Sul fronte Solvency II, i rischi potrebbero annidarsi nella volatilità dei fondi propri. L’aumento dei prezzi delle materie prime può tradursi in un aumento dei costi per le aziende emittenti di obbligazioni corporate e di azioni, con conseguente riduzione degli utili (quantomeno prima che l’aumento dei suddetti costi sia scaricato a valle sui prezzi finali) e da qui un calo dei prezzi degli strumenti finanziari.

Per i titoli di Stato italiani, potrebbe innescarsi una maggiore volatilità da spread, motivata dall’aumento delle proiezioni degli oneri futuri sul debito pubblico in uno scenario di rialzo dei tassi da inflazione. Esistono teorie opposte, secondo cui l’inflazione potrebbe favorire i soggetti molto indebitati (principalmente a tasso fisso), data la svalutazione in termini reali dei debiti stessi; tali teorie, seppure affascinanti, andrebbero considerate con cautela, alla luce della velocità con cui i mercati si adeguano a nuovi scenari. Sia per i titoli di Stato che per le obbligazioni corporate, occorrerà capire se le Banche Centrali intendano ridurre i programmi di acquisto sul mercato, deprimendo quindi i prezzi, nel caso in cui esse decidano che l’inflazione vada combattuta con politiche restrittive.

Esistono poi i beni reali (immobili o infrastrutture; meno diffusi sono gli investimenti in materie prime), in cui le Compagnie investono in varie forme; per definizione, essi possono proteggere dall’inflazione, almeno nel lungo periodo. Nella stessa categoria si potrebbero citare anche le obbligazioni indicizzate all’inflazione (compresi i titoli di Stato inflation-linked). Non è detto che in passato le Compagnie Vita ne avessero acquistati molti, perché, come citato sopra parlando di ALM, le passività raramente sono indicizzate all’inflazione; per il futuro, tali investimenti potrebbero diventare più diffusi. Simili possono essere le obbligazioni a tasso variabile tradizionali, purché il parametro di indicizzazione abbia movimenti correlati con l’andamento dell’inflazione.

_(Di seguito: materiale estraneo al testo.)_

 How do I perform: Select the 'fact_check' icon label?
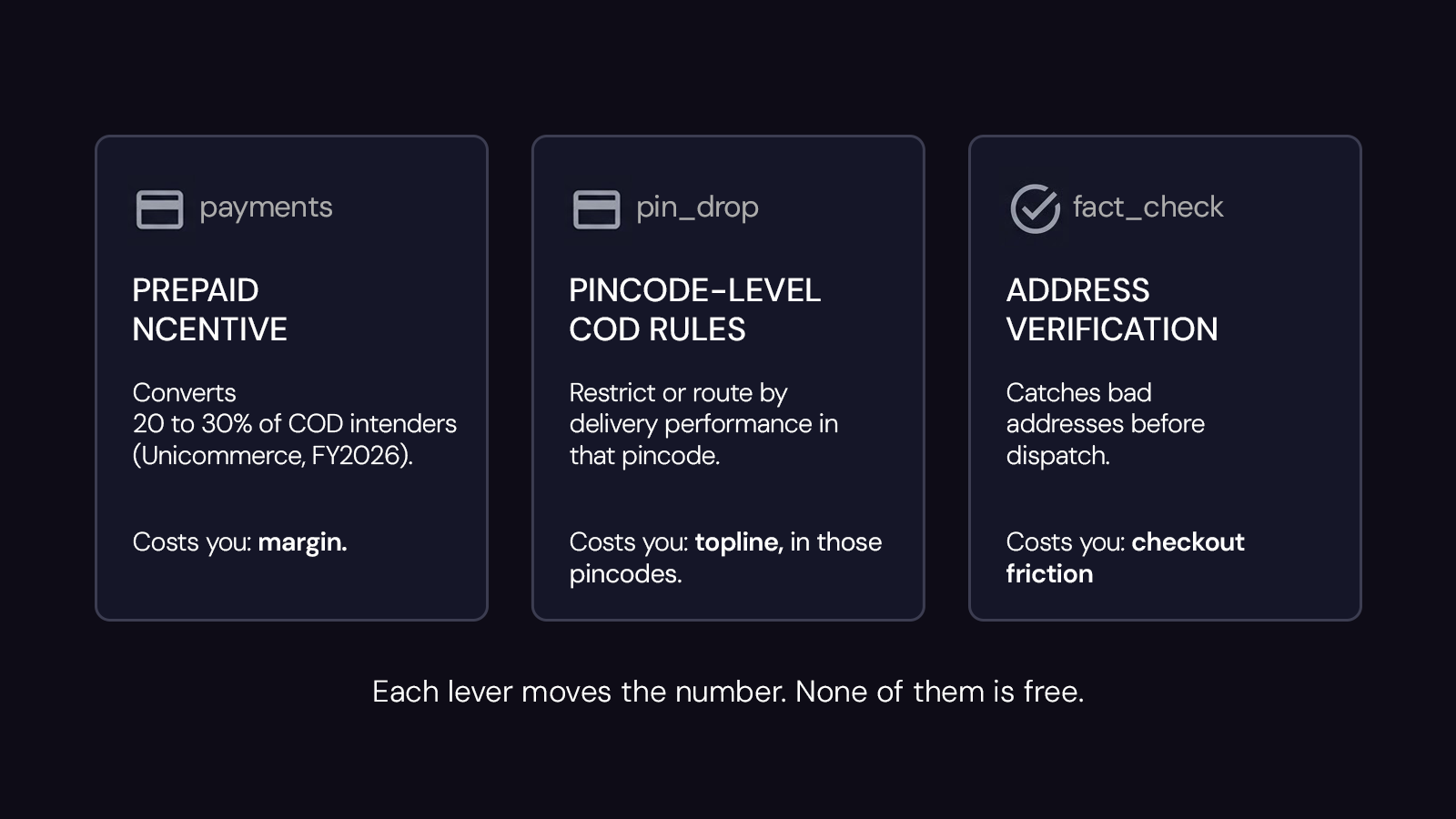click(x=1148, y=207)
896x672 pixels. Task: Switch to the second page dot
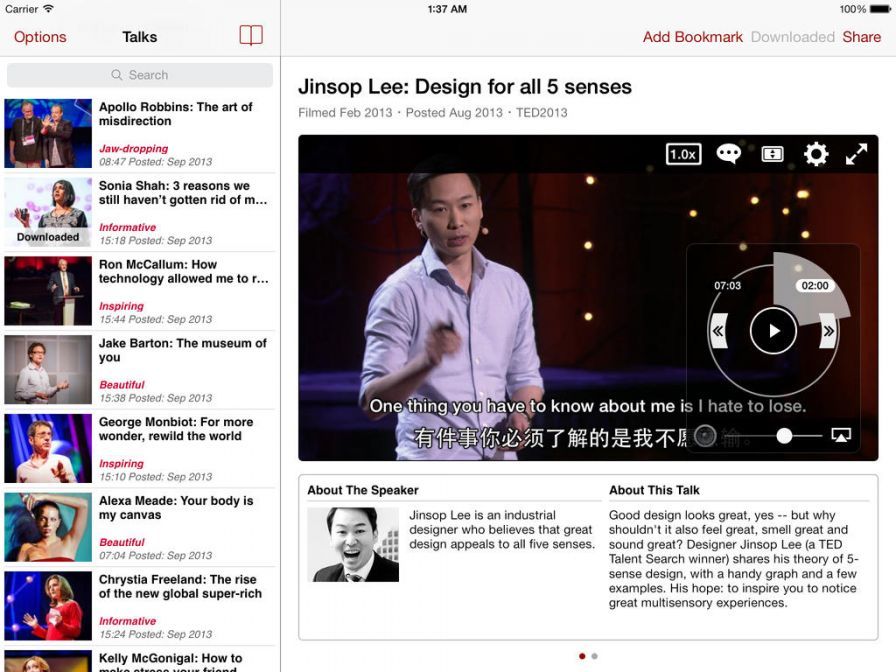[x=595, y=656]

Tornando agli attivi alternativi e illiquidi, occorrerà capire come private debt o private equity si comporteranno nel caso in cui lo scenario inflattivo dovesse prolungarsi. Gli interrogativi risiedono nella varietà di investimenti che sono raggruppate sotto queste due generiche classificazioni (e quindi nella potenziale varietà di risposte all’inflazione), nonché nella breve esperienza passata delle Compagnie italiane in tali investimenti. Da quando le Assicurazioni italiane hanno iniziato a investire in attivi alternativi non si è mai verificata una crisi da inflazione e, com'è noto, l’incertezza e l’essere pionieri nelle novità di solito non sono graditi agli investitori.

Solo nei prossimi mesi saremo in grado di valutare se effettivamente si è aperta una stagione nuova per le strategie di investimento del settore assicurativo.